__DIRECTION__
In the passage on Brecht below, which play is said to have made it apparent that Brecht never intended to tell the truth about the central political facts of his time?

__PROVIDED TEXT__

◇ ◇ ◇

Good Stuff, read it all:
1. Clive James writes about Rilke, using Brecht as a foil for contrast:
In the long run, there was no reversing the erosion of Brecht's shamanic prestige as the personification of radical theater. It had been apparent since The Resistible Rise of Arturo Ui that Brecht had never had any intention of telling the truth about the central facts of politics in his own time. He knew what the truth was: Nobody knew better, he just wasn't going to bring it in, even by implication. Above all, the main truth was left out. According to his dramatic works, Nazism, not just at the beginning but throughout its career, existed because capitalism willed it so, and communism was the soul of freedom. In the end, there was no considerable audience left anywhere, West or East, for such a fantastic interpretation, and Brecht's reputation as a seer melted away in good time to be replaced by a contrary reputation based on the repellent details of his real-life biography. He emerged as an ice-cold, ruthless, self-serving egomaniac contemptuous of all decencies, and especially pitiless to the women who made the mistake of paying him allegiance. Even people who admired his work have given pen-portraits that turn the stomach. Yet somewhere in between the thoroughgoing con man Brecht was in real life and the hollow prophet he was as a man of the didactic theatre, Brecht was a great poet.

◇ ◇ ◇

__ROWS__
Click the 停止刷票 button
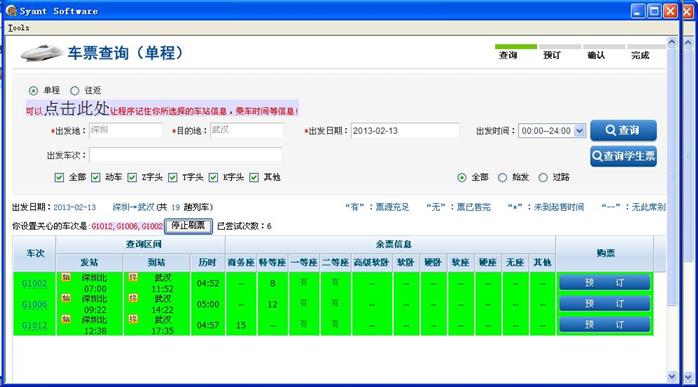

◇ ◇ ◇

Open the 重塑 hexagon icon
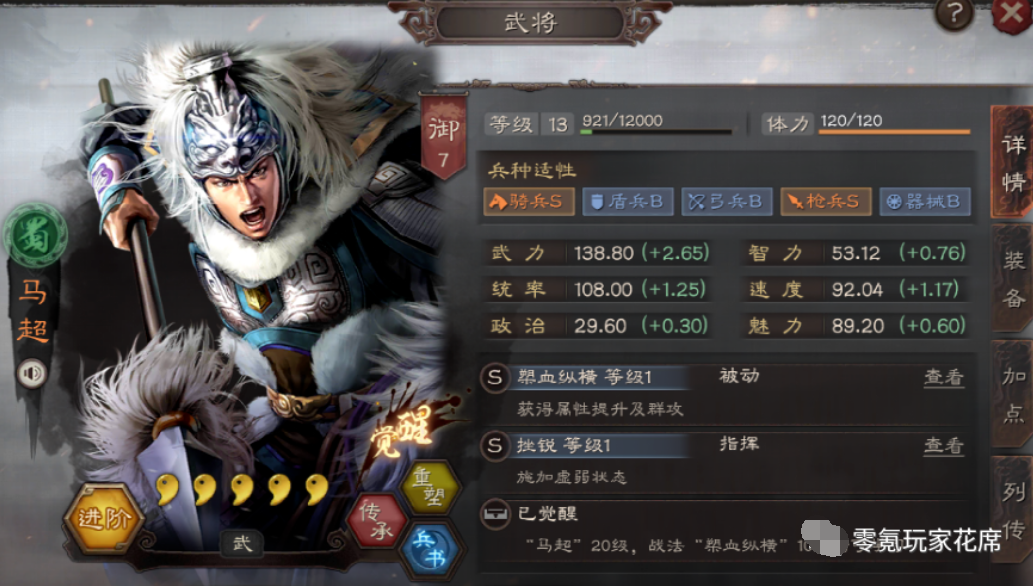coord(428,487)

◇ ◇ ◇

__FINAL RESULT__
The Resistible Rise of Arturo Ui